If we are to be in control of our own life, we need to know what we want and where we wish to go. It is down to us to decide what our purpose in life is over the next few years and what the ultimate goal that we are trying to reach is so we can consciously move toward it and make the right amount of effort.

Being concerned to identify the actions necessary to achieve one’s goals

If our purposes are to be purposes and not daydreams, we need to decide how to achieve them from where we are starting. What actions might be necessary to do so? If needed we may even need to create sub-purposes along the way to our ultimate purpose and create plans for these. Success in life belongs to those who take responsibility for thinking these steps out.

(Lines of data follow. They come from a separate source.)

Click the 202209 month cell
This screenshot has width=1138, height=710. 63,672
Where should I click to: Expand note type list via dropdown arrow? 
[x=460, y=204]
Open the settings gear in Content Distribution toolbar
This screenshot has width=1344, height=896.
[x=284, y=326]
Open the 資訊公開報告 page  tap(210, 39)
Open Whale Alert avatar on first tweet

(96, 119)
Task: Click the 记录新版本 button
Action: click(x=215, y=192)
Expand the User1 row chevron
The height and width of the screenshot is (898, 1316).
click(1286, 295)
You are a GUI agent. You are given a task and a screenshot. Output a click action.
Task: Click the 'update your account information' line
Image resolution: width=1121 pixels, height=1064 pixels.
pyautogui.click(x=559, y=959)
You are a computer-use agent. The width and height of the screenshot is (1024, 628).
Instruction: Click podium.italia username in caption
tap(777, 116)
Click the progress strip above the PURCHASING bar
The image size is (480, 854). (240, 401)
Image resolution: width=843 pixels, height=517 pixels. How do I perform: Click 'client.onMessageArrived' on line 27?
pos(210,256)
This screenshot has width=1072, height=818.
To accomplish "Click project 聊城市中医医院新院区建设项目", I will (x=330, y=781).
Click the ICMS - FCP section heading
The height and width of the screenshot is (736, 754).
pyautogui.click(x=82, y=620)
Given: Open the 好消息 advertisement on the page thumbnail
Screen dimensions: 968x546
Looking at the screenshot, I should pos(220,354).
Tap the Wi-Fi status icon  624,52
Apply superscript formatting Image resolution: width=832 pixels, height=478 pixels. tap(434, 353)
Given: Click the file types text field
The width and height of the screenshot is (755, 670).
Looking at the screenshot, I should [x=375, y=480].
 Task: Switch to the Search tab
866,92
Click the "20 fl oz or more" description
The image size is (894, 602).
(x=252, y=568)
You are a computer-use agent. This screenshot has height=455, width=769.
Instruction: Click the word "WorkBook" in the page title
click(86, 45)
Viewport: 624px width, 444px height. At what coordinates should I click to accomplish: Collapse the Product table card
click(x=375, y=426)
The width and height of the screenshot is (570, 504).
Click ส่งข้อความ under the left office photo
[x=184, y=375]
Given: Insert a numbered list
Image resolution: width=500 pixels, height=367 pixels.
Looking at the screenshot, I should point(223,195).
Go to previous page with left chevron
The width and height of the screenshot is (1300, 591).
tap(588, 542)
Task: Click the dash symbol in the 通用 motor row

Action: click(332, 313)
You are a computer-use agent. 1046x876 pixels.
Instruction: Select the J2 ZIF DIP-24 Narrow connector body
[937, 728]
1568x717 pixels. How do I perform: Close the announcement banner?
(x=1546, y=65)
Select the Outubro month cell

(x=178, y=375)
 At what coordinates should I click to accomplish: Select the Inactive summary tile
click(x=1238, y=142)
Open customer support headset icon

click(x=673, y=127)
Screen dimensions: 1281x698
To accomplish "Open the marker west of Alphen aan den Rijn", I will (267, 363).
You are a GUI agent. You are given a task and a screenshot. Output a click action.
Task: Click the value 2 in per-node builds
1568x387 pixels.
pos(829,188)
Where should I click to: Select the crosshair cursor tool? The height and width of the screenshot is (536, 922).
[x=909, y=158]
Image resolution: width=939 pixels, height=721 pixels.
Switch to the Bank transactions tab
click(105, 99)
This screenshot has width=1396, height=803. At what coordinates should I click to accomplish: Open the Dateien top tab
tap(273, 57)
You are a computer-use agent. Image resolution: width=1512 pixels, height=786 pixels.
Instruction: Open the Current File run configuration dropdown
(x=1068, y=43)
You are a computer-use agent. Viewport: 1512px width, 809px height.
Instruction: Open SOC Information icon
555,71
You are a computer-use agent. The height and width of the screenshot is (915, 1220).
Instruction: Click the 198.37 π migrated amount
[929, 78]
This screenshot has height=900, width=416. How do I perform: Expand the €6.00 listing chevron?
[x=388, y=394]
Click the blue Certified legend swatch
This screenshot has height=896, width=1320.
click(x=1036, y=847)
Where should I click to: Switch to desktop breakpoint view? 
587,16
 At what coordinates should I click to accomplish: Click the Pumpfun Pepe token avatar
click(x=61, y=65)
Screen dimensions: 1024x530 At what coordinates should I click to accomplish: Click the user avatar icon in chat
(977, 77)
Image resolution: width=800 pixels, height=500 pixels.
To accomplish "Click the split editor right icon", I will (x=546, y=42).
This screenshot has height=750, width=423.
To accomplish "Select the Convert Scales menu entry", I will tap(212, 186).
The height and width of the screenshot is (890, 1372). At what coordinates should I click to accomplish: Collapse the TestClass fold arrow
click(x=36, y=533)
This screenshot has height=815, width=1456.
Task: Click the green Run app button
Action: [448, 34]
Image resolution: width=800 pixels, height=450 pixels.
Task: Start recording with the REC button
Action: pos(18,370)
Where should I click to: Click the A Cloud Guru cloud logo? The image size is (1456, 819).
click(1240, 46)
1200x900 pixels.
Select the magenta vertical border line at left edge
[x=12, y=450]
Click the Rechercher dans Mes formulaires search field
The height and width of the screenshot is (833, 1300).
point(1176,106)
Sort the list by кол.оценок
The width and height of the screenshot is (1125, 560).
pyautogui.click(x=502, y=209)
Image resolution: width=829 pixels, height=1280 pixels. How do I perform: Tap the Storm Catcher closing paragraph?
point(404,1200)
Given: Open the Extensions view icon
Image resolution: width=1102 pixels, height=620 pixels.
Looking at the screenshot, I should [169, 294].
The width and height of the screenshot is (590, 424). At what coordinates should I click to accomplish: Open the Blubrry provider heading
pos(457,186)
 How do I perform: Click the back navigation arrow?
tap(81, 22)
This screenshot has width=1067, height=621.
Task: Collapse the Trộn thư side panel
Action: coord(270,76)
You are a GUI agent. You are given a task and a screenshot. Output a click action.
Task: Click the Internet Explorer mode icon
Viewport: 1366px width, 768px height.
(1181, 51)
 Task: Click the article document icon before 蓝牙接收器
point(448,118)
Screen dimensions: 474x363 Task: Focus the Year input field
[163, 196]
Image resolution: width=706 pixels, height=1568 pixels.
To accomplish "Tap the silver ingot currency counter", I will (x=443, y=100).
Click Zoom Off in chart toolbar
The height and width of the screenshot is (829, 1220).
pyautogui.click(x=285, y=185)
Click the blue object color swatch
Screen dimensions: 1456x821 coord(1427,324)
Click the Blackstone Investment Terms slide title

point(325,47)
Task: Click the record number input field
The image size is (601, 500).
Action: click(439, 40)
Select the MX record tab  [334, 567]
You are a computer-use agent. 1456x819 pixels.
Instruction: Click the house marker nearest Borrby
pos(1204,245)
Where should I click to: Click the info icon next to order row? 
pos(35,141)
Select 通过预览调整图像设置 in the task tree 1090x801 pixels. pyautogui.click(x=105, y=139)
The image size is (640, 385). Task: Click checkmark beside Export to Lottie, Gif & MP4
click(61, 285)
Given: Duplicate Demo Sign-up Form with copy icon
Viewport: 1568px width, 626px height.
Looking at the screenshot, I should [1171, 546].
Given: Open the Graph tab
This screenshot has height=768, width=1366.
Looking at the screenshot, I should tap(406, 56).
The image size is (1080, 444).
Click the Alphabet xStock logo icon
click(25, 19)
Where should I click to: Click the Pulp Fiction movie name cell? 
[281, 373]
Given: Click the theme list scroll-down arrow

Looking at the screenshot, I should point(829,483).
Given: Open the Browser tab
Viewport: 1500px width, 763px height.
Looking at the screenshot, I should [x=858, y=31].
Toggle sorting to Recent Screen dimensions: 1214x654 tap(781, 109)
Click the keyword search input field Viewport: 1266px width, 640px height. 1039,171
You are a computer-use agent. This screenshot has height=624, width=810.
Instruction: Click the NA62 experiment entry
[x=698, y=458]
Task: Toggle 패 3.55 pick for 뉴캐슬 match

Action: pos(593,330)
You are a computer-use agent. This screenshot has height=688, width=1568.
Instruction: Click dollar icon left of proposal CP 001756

Monitoring behaviour to check that it is in alignment with one’s goals

If resistance to doing what one has committed to do arises being conscious of our actions relative to our purposes will help us to manage our behaviour if it is moving us away from what is required of us. The solution to this may be to rededicate ourselves to the clearly defined purpose and action plan we have embarked on to achieve it. Or we may need to rethink our goals and purposes.

Paying attention to the outcomes of one’s action, to know whether they are leading where one wants to go

Our goals may be clear and our actions congruent, but they may not lead where we wish to go if we failed to consider certain facts. As a result, it is important to pay attention to the outcomes of our actions, so that we can tell whether we are achieving our goals and also see if there are other consequences we never intended. As ever, living purposefully entails living consciously.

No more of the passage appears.